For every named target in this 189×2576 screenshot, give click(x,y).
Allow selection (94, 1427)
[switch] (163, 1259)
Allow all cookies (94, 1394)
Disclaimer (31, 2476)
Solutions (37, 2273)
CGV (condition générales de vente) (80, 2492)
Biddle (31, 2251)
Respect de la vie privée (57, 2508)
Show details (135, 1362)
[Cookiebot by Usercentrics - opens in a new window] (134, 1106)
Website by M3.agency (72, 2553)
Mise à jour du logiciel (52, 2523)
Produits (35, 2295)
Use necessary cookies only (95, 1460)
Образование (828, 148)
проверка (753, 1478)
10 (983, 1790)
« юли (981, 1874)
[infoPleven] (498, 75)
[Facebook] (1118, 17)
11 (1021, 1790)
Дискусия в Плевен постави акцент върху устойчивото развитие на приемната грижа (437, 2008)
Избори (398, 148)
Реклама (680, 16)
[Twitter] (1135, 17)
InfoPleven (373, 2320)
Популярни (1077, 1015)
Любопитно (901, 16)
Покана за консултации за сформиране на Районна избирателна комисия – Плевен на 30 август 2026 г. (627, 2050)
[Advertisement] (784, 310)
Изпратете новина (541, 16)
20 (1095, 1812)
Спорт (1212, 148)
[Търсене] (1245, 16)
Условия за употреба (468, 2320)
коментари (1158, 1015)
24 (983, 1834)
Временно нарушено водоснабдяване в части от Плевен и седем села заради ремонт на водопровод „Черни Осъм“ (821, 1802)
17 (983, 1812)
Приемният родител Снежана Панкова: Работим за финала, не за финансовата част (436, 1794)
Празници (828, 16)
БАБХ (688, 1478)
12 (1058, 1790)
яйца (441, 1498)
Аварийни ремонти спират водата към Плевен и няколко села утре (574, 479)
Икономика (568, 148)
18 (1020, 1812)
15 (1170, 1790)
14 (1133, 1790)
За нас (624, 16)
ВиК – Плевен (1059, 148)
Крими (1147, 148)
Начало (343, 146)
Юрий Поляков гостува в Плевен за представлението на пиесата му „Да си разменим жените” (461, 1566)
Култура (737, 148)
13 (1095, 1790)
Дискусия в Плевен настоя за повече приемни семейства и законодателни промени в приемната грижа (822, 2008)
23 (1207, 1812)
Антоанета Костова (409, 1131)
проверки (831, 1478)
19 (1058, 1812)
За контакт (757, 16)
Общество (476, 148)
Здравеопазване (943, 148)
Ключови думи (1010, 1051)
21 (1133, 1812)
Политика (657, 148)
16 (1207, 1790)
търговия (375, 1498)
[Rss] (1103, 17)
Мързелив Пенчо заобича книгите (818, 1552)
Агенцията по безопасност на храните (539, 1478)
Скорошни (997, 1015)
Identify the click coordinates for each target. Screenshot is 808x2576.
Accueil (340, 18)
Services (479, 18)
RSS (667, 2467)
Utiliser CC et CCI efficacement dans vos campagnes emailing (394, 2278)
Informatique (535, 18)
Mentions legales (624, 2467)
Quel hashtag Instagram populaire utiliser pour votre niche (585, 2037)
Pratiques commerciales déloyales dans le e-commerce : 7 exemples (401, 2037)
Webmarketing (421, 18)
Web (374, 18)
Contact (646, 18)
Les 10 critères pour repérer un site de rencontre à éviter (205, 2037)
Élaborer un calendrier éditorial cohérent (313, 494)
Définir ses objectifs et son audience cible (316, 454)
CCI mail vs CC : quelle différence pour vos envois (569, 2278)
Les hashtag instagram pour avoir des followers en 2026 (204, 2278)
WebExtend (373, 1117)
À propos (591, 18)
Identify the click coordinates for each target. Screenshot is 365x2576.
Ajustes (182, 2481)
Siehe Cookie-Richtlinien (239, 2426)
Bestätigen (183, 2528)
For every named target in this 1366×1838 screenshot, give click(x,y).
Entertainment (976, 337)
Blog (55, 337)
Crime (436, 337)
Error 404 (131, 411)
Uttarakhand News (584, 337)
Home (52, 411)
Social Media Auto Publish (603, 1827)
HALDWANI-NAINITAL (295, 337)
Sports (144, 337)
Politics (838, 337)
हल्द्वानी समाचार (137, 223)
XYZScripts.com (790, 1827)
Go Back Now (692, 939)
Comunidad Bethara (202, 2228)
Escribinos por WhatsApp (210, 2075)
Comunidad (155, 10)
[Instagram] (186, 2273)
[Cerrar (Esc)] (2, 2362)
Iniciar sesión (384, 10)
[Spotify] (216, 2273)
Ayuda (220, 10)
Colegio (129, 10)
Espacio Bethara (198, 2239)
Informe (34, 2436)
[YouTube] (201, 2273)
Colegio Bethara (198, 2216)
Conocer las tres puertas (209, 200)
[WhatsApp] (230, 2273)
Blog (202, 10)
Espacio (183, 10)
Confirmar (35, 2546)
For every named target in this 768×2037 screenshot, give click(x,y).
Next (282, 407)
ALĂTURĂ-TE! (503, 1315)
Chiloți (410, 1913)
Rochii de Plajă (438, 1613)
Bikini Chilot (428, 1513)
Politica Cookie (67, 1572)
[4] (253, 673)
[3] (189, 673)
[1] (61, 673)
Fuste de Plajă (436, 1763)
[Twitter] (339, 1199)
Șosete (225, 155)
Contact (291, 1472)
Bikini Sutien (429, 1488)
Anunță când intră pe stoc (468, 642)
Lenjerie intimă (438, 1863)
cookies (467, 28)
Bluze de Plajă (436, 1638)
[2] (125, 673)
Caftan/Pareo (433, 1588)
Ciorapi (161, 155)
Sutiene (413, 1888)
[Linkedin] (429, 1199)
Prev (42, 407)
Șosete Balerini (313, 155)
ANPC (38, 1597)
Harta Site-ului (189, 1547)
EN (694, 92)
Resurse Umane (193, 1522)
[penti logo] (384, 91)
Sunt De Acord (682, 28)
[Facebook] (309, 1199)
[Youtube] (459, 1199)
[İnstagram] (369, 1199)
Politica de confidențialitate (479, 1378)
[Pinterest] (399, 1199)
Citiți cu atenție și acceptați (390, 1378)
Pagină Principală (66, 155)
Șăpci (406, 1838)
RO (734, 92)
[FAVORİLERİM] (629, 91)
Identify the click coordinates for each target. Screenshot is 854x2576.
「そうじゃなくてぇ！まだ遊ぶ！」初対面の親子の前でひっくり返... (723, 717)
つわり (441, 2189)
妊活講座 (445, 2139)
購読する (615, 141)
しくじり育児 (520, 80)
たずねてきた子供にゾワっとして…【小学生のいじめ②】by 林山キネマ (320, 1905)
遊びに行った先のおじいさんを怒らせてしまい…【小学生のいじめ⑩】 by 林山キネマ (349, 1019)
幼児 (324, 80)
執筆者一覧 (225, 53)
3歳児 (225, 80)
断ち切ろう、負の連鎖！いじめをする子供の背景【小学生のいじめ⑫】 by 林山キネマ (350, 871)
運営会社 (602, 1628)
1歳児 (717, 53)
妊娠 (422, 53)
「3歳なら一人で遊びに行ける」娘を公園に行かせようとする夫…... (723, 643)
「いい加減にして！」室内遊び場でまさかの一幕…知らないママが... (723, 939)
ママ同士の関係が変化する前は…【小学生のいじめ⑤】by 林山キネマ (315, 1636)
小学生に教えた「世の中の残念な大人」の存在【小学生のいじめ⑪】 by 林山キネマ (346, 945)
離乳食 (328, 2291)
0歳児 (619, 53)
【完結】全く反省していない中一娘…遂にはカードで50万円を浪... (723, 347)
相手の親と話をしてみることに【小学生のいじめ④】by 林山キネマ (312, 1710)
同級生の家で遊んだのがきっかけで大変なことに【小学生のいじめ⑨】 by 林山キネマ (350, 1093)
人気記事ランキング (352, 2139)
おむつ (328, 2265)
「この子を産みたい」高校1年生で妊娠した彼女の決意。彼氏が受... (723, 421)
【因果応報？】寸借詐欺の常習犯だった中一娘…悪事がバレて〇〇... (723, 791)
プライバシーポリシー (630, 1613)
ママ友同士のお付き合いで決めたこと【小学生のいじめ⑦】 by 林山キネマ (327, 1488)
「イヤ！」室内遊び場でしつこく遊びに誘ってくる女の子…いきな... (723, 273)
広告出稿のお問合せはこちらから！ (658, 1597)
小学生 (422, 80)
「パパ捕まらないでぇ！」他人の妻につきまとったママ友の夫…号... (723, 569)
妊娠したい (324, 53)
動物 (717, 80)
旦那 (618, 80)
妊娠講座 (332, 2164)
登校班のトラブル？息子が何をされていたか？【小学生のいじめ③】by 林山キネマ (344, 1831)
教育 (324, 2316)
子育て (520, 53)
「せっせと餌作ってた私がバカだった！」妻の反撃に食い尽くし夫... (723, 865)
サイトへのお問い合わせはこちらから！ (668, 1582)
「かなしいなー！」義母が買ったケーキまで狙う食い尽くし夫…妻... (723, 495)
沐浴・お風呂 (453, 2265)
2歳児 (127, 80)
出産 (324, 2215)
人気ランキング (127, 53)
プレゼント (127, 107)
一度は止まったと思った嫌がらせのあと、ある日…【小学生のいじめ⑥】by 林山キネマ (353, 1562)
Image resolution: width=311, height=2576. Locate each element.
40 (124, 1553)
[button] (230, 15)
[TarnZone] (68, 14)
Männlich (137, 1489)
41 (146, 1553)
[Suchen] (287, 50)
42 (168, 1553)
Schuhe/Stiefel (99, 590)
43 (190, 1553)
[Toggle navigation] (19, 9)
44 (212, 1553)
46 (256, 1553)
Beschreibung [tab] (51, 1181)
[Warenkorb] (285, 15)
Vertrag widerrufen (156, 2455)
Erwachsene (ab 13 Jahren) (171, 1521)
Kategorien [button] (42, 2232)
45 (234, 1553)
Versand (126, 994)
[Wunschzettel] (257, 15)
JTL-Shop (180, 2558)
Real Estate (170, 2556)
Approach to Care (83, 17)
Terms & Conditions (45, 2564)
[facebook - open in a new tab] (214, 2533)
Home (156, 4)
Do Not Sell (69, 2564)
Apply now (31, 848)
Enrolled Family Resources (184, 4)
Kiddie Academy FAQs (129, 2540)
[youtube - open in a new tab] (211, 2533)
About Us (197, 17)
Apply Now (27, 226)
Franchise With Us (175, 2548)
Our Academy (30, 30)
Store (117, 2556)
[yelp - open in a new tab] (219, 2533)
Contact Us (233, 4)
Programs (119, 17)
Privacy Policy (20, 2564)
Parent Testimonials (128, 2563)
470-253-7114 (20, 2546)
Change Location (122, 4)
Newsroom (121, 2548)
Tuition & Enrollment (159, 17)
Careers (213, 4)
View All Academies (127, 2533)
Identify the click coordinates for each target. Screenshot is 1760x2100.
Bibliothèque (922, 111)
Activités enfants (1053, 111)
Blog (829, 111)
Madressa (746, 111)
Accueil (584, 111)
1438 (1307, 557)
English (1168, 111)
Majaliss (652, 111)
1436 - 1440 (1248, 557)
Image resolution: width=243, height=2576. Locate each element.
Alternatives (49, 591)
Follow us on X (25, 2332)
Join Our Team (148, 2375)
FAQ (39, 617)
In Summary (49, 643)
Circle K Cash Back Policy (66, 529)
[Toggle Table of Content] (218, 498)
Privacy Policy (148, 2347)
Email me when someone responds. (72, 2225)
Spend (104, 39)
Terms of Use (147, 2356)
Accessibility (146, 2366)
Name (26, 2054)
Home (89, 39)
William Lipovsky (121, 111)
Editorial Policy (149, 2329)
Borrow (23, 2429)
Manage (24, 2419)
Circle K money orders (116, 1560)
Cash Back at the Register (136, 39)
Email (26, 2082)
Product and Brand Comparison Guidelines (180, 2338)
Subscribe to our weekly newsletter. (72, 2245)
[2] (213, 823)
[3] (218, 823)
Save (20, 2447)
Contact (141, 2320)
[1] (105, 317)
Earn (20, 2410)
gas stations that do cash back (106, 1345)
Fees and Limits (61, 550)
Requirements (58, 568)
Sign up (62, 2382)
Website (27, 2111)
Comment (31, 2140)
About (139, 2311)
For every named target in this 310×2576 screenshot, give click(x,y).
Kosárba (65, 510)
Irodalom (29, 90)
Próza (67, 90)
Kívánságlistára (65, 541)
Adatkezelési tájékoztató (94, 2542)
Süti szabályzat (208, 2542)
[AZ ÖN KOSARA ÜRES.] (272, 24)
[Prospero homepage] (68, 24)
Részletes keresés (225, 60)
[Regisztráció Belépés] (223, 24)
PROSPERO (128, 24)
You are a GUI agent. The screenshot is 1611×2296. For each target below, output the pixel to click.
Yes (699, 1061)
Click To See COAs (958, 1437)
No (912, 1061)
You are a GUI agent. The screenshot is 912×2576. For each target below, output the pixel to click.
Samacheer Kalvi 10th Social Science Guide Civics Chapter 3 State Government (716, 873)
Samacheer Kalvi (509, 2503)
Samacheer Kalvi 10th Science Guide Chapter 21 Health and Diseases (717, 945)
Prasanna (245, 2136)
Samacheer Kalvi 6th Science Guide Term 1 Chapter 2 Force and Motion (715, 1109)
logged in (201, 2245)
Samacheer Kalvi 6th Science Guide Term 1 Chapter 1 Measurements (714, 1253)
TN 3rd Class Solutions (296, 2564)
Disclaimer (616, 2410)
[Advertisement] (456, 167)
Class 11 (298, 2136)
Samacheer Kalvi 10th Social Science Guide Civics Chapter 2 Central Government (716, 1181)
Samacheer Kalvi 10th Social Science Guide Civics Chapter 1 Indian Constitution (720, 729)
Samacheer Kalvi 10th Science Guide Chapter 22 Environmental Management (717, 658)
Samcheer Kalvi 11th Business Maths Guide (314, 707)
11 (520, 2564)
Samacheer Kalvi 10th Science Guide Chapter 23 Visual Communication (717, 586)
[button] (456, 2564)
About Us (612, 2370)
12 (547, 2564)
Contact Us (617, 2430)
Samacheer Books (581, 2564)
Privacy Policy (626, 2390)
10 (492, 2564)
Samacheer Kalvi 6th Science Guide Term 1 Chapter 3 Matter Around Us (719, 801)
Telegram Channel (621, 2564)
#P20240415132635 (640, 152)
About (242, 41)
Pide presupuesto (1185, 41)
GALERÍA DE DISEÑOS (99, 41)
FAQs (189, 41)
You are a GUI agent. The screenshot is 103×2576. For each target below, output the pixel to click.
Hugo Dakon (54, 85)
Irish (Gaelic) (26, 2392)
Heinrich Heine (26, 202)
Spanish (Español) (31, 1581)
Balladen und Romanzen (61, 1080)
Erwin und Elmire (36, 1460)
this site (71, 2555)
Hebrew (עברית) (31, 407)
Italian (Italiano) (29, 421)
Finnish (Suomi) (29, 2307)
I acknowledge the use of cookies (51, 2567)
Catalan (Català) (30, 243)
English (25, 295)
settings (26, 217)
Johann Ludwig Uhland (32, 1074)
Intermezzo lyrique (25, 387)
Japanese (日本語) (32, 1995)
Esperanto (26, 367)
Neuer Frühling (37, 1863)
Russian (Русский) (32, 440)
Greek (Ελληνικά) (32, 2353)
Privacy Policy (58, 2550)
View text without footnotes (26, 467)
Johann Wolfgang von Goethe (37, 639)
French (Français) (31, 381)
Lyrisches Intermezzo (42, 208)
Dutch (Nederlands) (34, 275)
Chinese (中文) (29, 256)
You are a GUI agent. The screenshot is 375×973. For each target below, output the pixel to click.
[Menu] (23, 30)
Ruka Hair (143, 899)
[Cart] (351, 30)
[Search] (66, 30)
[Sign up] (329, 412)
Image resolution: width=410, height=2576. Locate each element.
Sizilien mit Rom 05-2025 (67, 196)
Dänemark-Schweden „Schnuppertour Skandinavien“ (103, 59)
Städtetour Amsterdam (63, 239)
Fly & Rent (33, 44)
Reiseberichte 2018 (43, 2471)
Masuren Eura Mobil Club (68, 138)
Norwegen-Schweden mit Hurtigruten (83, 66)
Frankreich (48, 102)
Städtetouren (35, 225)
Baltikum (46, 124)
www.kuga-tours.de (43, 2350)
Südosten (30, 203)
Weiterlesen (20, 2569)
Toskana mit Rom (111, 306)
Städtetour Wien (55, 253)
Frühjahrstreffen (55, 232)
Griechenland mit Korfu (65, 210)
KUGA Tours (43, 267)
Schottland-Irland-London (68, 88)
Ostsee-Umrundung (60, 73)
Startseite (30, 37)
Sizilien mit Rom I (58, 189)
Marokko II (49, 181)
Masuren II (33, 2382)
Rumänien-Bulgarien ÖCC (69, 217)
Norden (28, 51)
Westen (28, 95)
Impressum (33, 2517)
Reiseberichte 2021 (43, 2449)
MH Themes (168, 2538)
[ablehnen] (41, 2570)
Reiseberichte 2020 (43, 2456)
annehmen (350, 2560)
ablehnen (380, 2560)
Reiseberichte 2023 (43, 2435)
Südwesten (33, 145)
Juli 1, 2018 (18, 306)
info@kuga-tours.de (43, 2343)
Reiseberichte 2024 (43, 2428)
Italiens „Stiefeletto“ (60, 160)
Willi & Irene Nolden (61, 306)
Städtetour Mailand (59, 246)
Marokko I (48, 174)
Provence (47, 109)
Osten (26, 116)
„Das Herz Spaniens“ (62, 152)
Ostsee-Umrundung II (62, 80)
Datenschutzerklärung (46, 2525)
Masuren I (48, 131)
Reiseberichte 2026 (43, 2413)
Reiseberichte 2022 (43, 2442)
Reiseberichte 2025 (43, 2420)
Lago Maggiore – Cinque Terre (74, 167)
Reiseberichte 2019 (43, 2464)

**WORK INSTRUCTION**
Scan the material above for the string "Social", and copy every line where it is found.

**EXERCISE OUTPUT**
Social Media Auto Publish (603, 1827)
Samacheer Kalvi 10th Social Science Guide Civics Chapter 3 State Government (716, 873)
Samacheer Kalvi 10th Social Science Guide Civics Chapter 2 Central Government (716, 1181)
Samacheer Kalvi 10th Social Science Guide Civics Chapter 1 Indian Constitution (720, 729)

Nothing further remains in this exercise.